Dans son dernier rapport trimestriel, le BINUH et le Haut-Commissariat aux droits de l’homme dressent un constat alarmant : enfants transformés en combattants, jeunes filles soumises à des viols collectifs comme arme de contrôle territorial, et une réponse sécuritaire jugée insuffisante.
Trente pages. Et un constat qui s’aggrave. Le Bureau intégré des Nations Unies en Haïti (BINUH) et le Haut-Commissariat des Nations Unies aux droits de l’homme (HCDH) viennent de publier leur rapport trimestriel sur les droits humains en Haïti. Le document, actualisé au 26 août, décrit une situation sécuritaire, humanitaire et judiciaire « particulièrement préoccupante ».
Au cœur du rapport : les enfants
Des enfants sans alternative, face aux gangs
Dans un pays où la violence s’ajoute à la pauvreté et à la fermeture des écoles, les groupes armés intensifient le recrutement des mineurs, alerte l’ONU.
« De nombreux enfants se retrouvent sans autre alternative […] que de céder aux pressions ou aux offres financières dérisoires des bandes armées. Certains sont utilisés comme guetteurs, informateurs ou transporteurs de munitions, tandis que d’autres sont directement armés et envoyés au front« , lit-on dans le rapport.
Le refus n’est pas une option. Selon le BINUH, refuser de rejoindre les gangs expose les enfants et leurs familles à de « graves représailles », rendant tout désengagement extrêmement difficile.
Les violences sexuelles comme arme de guerre
Le rapport est particulièrement explicite sur le sort des jeunes filles.

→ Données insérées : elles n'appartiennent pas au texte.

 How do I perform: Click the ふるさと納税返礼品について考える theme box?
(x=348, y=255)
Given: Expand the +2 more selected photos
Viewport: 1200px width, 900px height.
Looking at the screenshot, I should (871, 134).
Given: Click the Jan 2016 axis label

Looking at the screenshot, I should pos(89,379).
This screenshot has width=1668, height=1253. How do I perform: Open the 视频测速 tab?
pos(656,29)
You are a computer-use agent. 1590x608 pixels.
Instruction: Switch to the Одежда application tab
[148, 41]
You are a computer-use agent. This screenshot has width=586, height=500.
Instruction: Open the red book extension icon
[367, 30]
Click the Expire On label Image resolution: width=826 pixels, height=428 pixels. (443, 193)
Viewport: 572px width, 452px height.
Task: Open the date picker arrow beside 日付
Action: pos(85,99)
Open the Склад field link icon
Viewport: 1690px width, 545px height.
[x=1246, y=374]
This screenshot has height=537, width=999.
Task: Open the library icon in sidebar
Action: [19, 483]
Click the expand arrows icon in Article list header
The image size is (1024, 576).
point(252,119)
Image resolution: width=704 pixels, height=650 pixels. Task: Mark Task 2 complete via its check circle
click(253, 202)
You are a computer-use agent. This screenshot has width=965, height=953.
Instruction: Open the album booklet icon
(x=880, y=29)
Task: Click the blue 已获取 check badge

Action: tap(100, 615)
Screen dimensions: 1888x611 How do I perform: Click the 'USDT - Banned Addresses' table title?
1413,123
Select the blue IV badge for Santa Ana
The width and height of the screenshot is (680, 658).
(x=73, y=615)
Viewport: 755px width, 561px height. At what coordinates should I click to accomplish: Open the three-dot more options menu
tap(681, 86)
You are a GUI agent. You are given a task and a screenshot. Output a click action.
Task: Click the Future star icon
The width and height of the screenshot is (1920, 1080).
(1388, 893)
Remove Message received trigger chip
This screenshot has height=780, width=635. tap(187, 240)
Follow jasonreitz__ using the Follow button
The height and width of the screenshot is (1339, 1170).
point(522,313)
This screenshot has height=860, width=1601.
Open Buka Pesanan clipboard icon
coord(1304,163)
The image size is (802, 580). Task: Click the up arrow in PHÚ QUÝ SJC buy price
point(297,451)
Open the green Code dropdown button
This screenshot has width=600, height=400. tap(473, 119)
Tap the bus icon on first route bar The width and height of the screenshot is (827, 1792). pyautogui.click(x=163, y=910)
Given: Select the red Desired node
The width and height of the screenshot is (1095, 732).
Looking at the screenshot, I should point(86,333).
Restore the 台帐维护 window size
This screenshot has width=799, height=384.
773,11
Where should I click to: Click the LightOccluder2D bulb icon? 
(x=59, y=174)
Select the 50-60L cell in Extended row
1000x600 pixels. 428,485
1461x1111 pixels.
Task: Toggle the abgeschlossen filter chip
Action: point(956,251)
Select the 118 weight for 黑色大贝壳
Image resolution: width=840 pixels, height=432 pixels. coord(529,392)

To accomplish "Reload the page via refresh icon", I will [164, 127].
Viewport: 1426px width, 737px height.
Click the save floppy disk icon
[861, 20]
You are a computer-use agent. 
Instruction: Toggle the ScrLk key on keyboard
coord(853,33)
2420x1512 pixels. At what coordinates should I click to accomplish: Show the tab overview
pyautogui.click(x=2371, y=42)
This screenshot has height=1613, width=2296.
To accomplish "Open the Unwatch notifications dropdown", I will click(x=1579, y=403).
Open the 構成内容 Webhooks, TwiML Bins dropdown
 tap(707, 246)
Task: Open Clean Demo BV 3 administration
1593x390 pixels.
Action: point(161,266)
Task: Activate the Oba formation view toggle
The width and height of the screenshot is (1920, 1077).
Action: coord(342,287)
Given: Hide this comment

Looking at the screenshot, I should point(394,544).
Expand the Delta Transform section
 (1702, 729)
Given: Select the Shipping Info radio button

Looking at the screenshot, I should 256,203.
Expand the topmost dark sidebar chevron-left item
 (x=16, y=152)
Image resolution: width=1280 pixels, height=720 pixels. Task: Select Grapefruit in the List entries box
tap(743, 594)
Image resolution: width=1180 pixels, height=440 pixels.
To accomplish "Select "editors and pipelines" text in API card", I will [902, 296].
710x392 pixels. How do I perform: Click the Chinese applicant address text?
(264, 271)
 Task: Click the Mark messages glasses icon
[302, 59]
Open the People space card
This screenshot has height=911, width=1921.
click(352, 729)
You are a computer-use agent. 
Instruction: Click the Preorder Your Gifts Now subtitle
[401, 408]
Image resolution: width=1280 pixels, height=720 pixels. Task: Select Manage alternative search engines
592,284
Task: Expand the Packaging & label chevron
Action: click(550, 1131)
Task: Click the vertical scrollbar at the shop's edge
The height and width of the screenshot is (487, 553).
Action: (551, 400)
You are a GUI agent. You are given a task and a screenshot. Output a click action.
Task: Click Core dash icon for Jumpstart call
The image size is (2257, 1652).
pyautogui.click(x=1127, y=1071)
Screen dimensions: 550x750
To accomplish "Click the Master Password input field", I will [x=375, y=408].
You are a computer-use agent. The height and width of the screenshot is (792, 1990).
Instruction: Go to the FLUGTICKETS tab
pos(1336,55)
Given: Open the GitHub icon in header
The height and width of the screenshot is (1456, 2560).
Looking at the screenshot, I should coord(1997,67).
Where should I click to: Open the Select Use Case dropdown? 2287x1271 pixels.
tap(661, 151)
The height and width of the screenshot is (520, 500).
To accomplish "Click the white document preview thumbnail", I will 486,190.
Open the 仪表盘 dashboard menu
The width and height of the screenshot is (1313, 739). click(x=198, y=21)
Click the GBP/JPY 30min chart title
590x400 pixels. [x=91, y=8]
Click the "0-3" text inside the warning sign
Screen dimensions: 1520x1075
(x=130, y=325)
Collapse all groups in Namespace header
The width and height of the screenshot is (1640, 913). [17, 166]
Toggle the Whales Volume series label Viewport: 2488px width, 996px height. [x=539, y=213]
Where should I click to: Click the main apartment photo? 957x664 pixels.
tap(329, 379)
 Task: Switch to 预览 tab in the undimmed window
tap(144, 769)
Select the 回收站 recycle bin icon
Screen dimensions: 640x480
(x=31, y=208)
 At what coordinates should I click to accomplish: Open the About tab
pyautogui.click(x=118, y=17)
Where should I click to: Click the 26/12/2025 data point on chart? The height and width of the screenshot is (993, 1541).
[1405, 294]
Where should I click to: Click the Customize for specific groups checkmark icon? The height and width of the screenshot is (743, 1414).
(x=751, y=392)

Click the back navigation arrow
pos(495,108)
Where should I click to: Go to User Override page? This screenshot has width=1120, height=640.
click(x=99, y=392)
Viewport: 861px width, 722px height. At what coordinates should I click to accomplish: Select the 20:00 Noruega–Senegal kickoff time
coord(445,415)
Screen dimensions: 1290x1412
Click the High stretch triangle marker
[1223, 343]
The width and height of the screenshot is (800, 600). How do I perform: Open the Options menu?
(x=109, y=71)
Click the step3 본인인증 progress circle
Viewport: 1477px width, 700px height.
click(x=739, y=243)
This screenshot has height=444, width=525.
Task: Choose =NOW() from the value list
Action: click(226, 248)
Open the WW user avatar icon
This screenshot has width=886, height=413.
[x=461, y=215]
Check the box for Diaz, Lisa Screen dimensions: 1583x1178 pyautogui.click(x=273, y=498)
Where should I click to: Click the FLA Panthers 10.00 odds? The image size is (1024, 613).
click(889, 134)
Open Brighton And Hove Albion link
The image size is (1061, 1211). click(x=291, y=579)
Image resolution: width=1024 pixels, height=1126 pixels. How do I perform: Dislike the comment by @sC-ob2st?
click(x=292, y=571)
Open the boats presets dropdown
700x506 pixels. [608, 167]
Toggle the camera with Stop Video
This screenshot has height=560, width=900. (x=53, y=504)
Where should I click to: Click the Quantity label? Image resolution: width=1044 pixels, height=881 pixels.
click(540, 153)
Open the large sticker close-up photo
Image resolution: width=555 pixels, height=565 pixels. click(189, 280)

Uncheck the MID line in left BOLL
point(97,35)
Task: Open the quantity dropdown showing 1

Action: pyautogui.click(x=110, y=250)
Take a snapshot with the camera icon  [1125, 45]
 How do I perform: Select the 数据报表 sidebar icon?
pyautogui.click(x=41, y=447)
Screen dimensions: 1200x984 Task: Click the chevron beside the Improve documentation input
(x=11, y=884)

« Les violences sexuelles collectives et la servitude forcée continuent d’être utilisées de façon tactique par les gangs« , alerte l’ONU. Une tactique assumée pour terroriser les populations et verrouiller le contrôle territorial.
Dans les zones sous domination des groupes armés, l’absence de protection et l’effondrement des services essentiels laissent la plupart des victimes sans prise en charge médicale ni soutien psychosocial.
« La réponse ne saurait être uniquement policière »
Face à ce tableau, le BINUH appelle à sortir du tout-sécuritaire.
« La réponse à la crise sécuritaire ne saurait être uniquement policière« , souligne l’organisation onusienne, qui plaide pour un renforcement massif des programmes de protection de l’enfance, de désengagement des mineurs des groupes armés et de réinsertion.
L’ONU appelle dans le même temps la communauté internationale à renforcer son soutien à la Police nationale d’Haïti (PNH) et à intensifier la lutte contre le trafic d’armes et de munitions qui alimente les gangs.
Un rapport qui, une fois de plus, décrit Haïti non plus seulement comme une crise sécuritaire, mais comme une crise de l’enfance.